Nelson : pourquoi le ministre espagnol des Affaires étrangères José Manuel Garcia-Margallo a-t-il rendu visite à Bouteflika un jour avant la fin de la campagne électorale, entrevue servant de tribune politique pour l'unique apparition télévisée du candidat algérien qui n'a fait aucun meeting ?
José GARÇON : Je ne suis pas sûre que cette visite ait été "pensée" par les Espagnols comme un "coup de pouce" à Bouteflika. D'autant que les images qui ont été diffusées à cette occasion, comme lors de la visite de l'Américain John Kerry quelques jours plus tôt, n'ont fait que confirmer que Bouteflika n'était vraiment pas en mesure d'exercer un nouveau mandat.
Mehdimai : Bouteflika diminué ou Benflis ou un autre choix du pouvoir, si les élections étaient justes sans boycott, y a-t-il une personnalité politique capable d'unir et de remporter les élections ? L'Algérie doit elle prendre l'escalier ou l'ascenseur, vu la complexité du problème et le haut niveau de corruption que les grandes puissances occidentales ne dénoncent pas ?
José GARÇON : C'est vrai que cette parodie d'élections s'est déroulée dans un silence international assourdissant. L'Union Européenne par exemple a préféré faire comme si son refus d'envoyer des "observateurs" dans un scrutin totalement verrouillé était lié avant tout à des problèmes bureaucratiques ...
Vous demandez par ailleurs quelle personnalité serait susceptible d'initier un réel changement en Algérie... C'est tout le problème de la transition. La vraie difficulté réside dans la quasi impossibilité d'organiser le départ des dirigeants actuels, vieux et corrompus, et de transférer les responsabilités, y compris de l'armée et des "services" de renseignements, à une jeune génération. Le vide politique, résultat de la manière dont le pouvoir a tout fait pour empêcher toute alternative, rend cette transition particulièrement difficile alors qu'elle est indispensable pour assurer la stabilité de l'Algérie. C'est tout le sens des récentes déclarations de l'ancien premier ministre réformateur Mouloud Hamrouche.

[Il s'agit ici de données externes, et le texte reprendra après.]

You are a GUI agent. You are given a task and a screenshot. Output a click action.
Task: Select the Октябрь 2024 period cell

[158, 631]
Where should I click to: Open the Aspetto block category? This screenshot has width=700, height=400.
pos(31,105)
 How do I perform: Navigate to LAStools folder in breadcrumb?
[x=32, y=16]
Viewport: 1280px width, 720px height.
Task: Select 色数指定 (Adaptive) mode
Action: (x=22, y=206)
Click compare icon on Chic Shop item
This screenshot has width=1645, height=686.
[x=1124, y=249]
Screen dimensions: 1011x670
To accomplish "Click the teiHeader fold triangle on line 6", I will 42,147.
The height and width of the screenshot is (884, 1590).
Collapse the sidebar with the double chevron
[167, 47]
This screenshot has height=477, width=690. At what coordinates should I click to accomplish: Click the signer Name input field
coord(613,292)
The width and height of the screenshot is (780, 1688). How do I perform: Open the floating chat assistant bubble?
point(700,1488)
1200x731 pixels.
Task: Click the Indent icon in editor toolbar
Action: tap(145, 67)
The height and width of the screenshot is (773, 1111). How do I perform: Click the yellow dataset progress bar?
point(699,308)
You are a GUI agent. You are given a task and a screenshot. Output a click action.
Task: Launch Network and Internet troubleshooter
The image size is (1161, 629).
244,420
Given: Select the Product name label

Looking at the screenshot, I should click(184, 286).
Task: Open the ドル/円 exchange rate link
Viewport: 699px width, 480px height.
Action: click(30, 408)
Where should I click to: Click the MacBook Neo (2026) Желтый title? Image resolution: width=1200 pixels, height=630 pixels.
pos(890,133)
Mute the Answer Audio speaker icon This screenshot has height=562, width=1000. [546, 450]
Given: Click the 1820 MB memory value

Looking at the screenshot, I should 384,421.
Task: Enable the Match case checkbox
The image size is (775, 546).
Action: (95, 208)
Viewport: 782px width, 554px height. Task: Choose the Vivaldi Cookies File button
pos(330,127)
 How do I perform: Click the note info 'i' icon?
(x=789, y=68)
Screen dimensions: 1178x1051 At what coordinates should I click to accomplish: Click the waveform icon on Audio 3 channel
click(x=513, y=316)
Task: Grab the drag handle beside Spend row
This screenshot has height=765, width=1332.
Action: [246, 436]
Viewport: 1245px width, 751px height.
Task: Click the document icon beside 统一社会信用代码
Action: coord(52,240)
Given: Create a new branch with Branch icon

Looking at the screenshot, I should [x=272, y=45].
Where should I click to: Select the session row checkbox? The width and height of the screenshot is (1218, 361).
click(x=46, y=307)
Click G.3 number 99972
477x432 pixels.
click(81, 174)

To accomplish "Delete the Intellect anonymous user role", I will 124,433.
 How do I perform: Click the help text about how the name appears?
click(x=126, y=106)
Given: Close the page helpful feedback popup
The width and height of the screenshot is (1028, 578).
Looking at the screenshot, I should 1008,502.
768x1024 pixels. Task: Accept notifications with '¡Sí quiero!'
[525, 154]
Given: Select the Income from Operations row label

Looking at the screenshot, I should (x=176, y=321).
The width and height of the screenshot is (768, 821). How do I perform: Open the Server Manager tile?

Ali : faut-il avoir peur de nouvelles violences après les élections. Il y déjà des tensions en Kabylie et dans le Mzab.
José GARÇON : Je crains que ces élections soient effectivement un facteur de violences. La fin de la campagne électorale s'est déroulée dans un climat de tension inédit et nul ne s'explique vraiment la poursuite des affrontements dans le Mzab que les forces de l'ordre n'ont pas vraiment fait grand chose pour empêcher. Les autorités algériennes ont pris un gros risque en imposant au pays un scrutin totalement verrouillé dans une ambiance de ras le bol et de contestation généralisés où tous les clignotants sociaux sont au rouge. Je pense d'ailleurs que le régime a voulu canaliser ce ras le bol sur une seule personne - Bouteflika - pour mieux cacher que le vrai malade de l'Algérie est précisément ce système qui n'est à l'écoute que de lui même.
Libi : D'accord, il n'est pas très démocratique. Mais il ne vaut pas mieux le maintien du système actuel qu'un chaos comme en Libye ou en Syrie? Au moins, l'Algérie est stable, non ?
José GARÇON : Pourquoi les Algériens seraient-ils condamnés à choisir entre le chaos et l'absence de démocratie et de liberté? Les autorités algériennes ont usé et abusé de la peur de la situation dramatique en Libye et surtout en Syrie pour tétaniser une population qui reste, à juste titre, traumatisée par la guerre civile des années 90 et qui aspire légitimement à la paix et à la stabilité. C'est "Bouteflika ou le chaos", ont elles suggéré sans cesse.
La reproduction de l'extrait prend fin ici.